Enzyme-linked immunosorbent assay using cysteine proteinase antigens for immunodiagnosis of human paragonimiasis.

An enzyme-linked immunsorbent assay (ELISA) using worm extract antigens from lung flukes of Paragonimus westermani provided good sensitivity to sera from patients with paragonimiasis westermani but high cross-reactivity with sera from most fascioliasis patients and some patients with onchocerciasis or clonorchiasis. To improve the specificity, we tested an ELISA using fluke cysteine proteinases as antigens. Cysteine proteinases were partially purified from the excretory/secretory products of P. westermani by 40-75% ammonium sulfate fractionation, hydrophobic chromatography, and arginine affinity chromatography.
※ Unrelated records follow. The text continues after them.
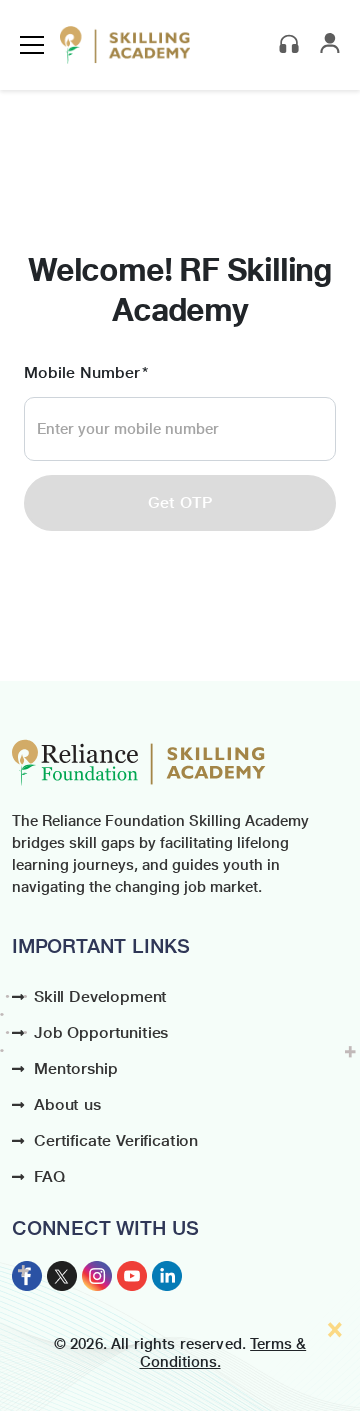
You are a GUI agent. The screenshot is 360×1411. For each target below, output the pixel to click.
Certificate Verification (116, 1140)
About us (67, 1104)
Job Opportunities (101, 1032)
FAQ (49, 1176)
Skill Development (100, 996)
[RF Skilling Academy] (125, 45)
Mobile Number (82, 372)
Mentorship (75, 1068)
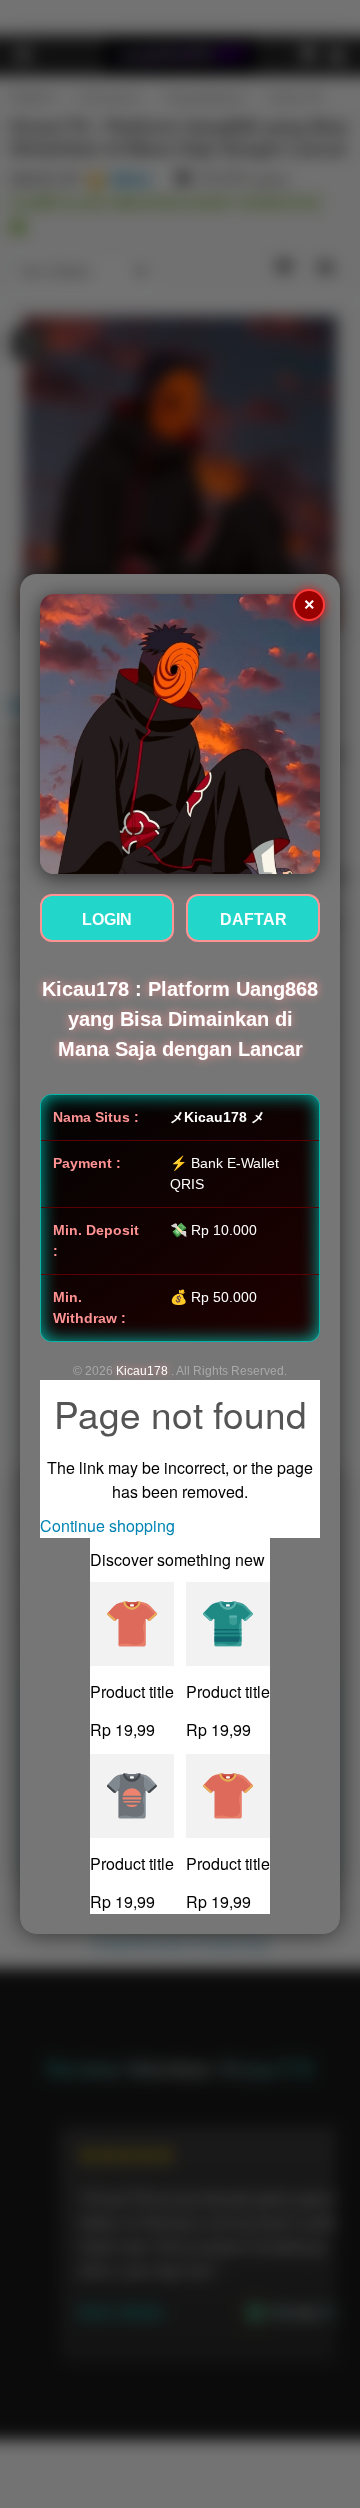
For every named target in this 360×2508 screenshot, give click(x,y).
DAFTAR (253, 919)
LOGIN (107, 919)
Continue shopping (107, 1525)
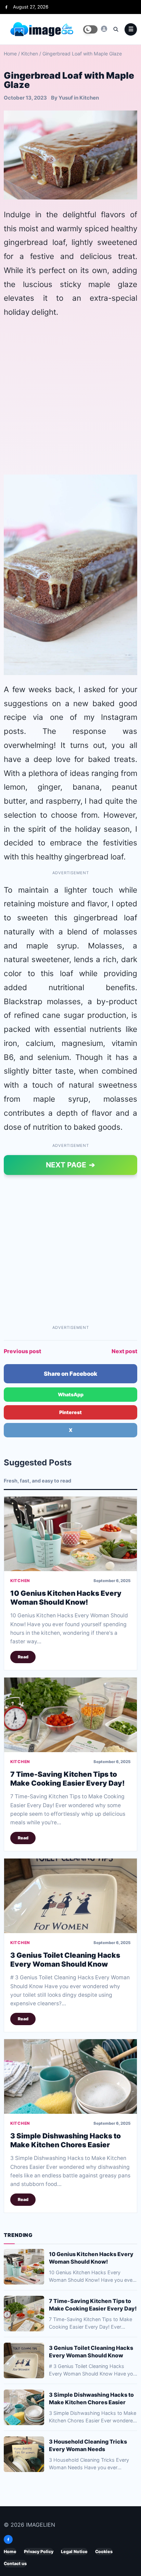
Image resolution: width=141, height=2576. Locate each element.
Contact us (15, 2563)
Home (10, 53)
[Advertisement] (70, 396)
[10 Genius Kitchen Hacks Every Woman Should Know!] (70, 1534)
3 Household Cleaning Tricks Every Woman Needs (88, 2445)
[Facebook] (6, 7)
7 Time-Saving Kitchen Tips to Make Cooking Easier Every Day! (67, 1778)
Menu (130, 29)
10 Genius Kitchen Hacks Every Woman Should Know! (65, 1597)
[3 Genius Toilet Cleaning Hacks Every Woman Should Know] (70, 1896)
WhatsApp (71, 1394)
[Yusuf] (104, 29)
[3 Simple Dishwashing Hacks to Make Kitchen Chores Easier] (70, 2076)
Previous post (22, 1351)
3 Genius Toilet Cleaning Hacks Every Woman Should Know (65, 1959)
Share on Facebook (70, 1373)
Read (23, 1656)
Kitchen (29, 53)
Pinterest (70, 1412)
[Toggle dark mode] (90, 29)
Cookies (104, 2551)
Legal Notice (74, 2551)
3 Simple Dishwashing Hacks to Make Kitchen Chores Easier (65, 2140)
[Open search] (116, 29)
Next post (124, 1351)
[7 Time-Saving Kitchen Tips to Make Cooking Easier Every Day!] (70, 1715)
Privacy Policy (38, 2551)
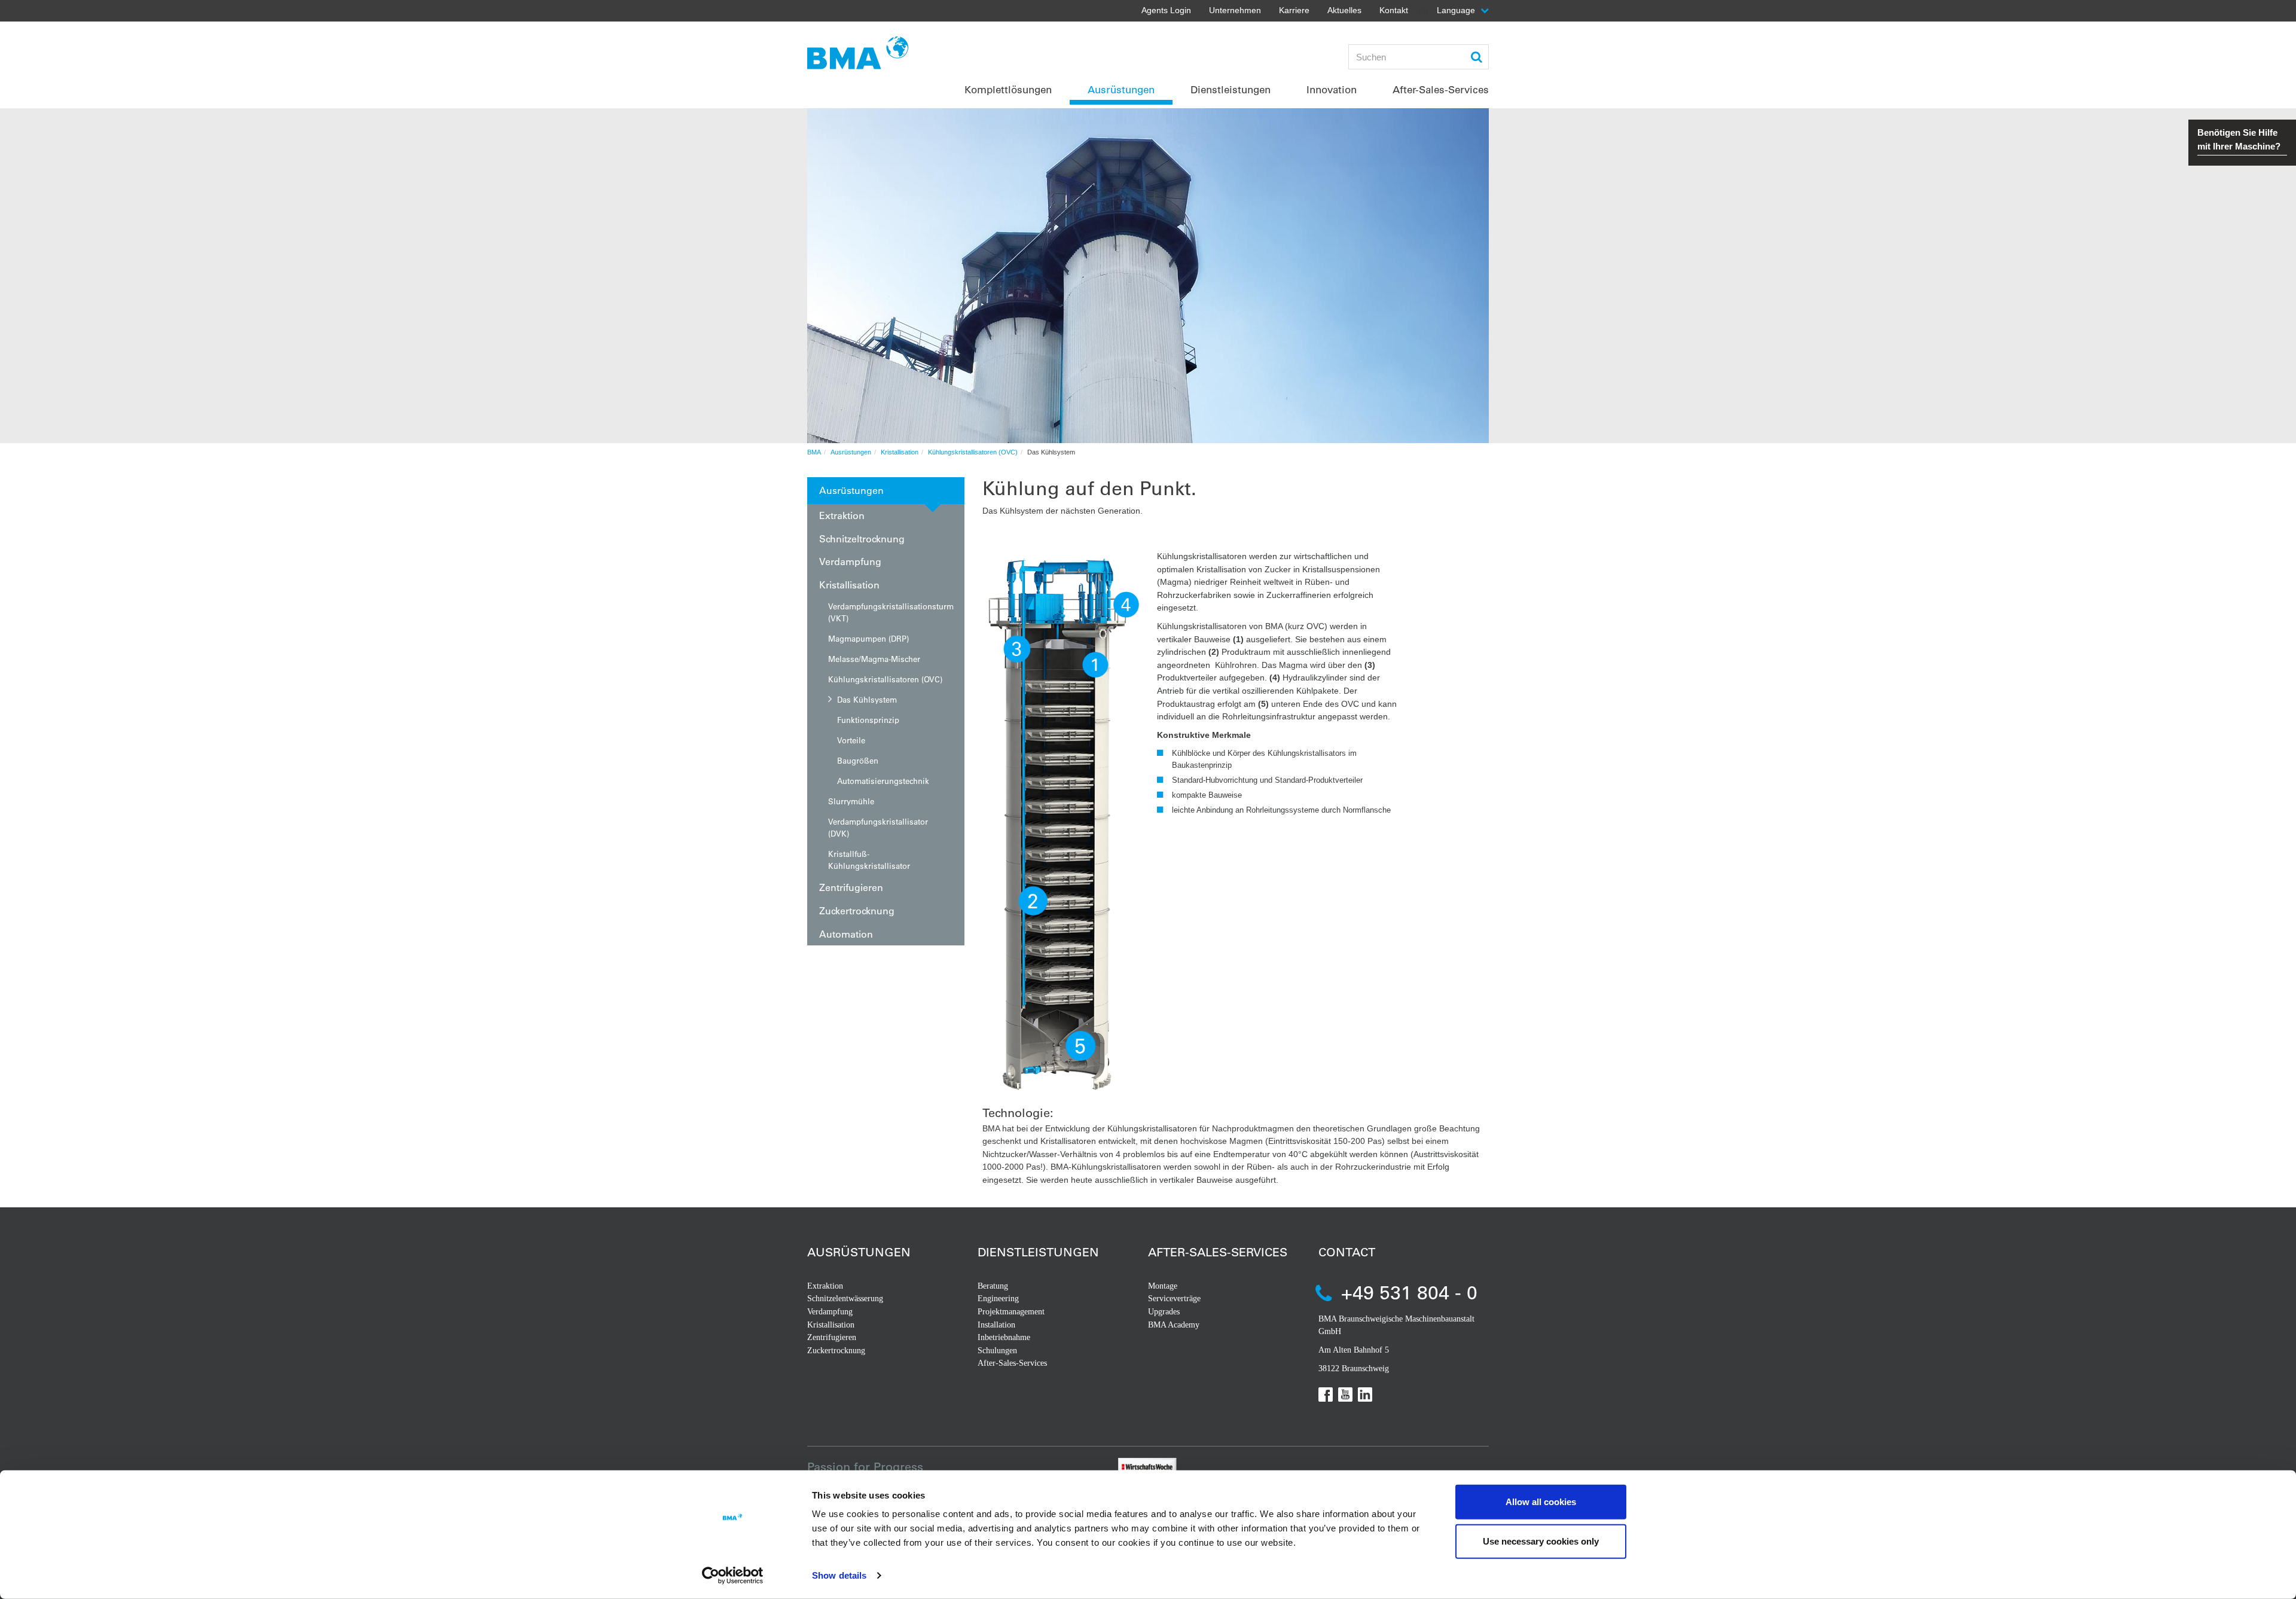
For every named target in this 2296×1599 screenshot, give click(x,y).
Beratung (993, 1285)
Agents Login (1166, 10)
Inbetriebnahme (1004, 1337)
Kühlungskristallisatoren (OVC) (973, 452)
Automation (846, 933)
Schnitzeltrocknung (862, 538)
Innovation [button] (1331, 89)
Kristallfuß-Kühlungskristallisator (869, 860)
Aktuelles (1344, 10)
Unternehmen (1235, 10)
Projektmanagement (1011, 1311)
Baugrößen (857, 760)
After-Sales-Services (1012, 1363)
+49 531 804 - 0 (1409, 1292)
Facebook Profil (1325, 1394)
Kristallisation (899, 452)
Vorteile (851, 740)
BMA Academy (1173, 1324)
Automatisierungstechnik (883, 781)
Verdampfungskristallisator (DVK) (878, 827)
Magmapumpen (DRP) (868, 638)
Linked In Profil (1365, 1394)
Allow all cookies (1541, 1502)
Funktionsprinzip (868, 720)
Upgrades (1164, 1311)
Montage (1162, 1285)
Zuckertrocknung (856, 910)
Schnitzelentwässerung (845, 1298)
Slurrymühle (851, 801)
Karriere (1294, 10)
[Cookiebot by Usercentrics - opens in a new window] (732, 1576)
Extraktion (842, 515)
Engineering (998, 1298)
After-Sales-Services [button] (1441, 89)
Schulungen (997, 1350)
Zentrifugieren (851, 887)
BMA (814, 452)
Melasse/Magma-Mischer (874, 659)
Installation (996, 1324)
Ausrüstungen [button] (1121, 89)
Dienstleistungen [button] (1230, 89)
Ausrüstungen (851, 452)
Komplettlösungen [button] (1008, 89)
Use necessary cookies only (1541, 1541)
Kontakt (1393, 10)
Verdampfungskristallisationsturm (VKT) (891, 612)
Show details (839, 1575)
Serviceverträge (1174, 1298)
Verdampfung (850, 561)
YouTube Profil (1345, 1394)
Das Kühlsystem (867, 699)
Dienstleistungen (1038, 1251)
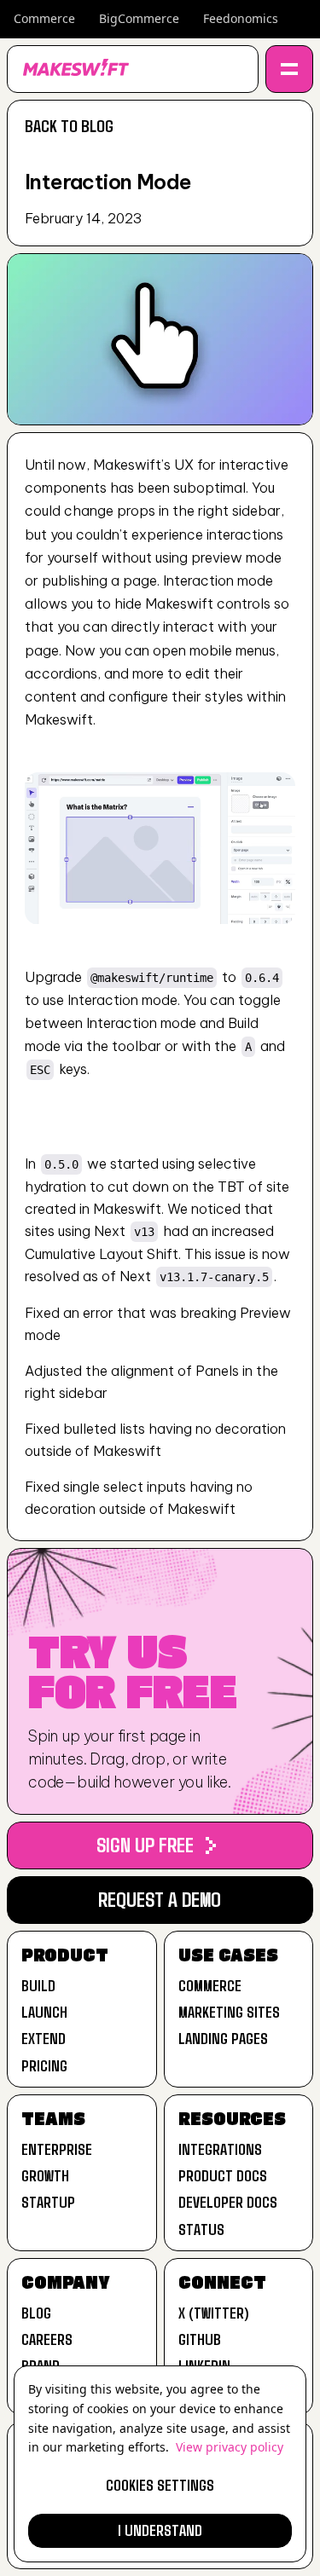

An ELISA using the enzyme preparation not only had increased sensitivity to paragonimiasis westermani sera but also reduced cross-reactivity with the fascioliasis, onchocerciasis, and clonorchiasis sera to negligible levels. The reactivity of the ELISA to paragonimiasis miyazakii sera was similar to that of paragonimiasis westermani sera. A proteinase preparation from P. ohirai, which can be obtained easily from infected rats, provided similar results. Therefore, the ELISA using cysteine proteinases of Paragonimus could not distinguish the parasite species with which patients were infected, but it is a valuable assay with which to immunodiagnose paragonimiasis even when the proteinases are prepared from nonhuman species.[1]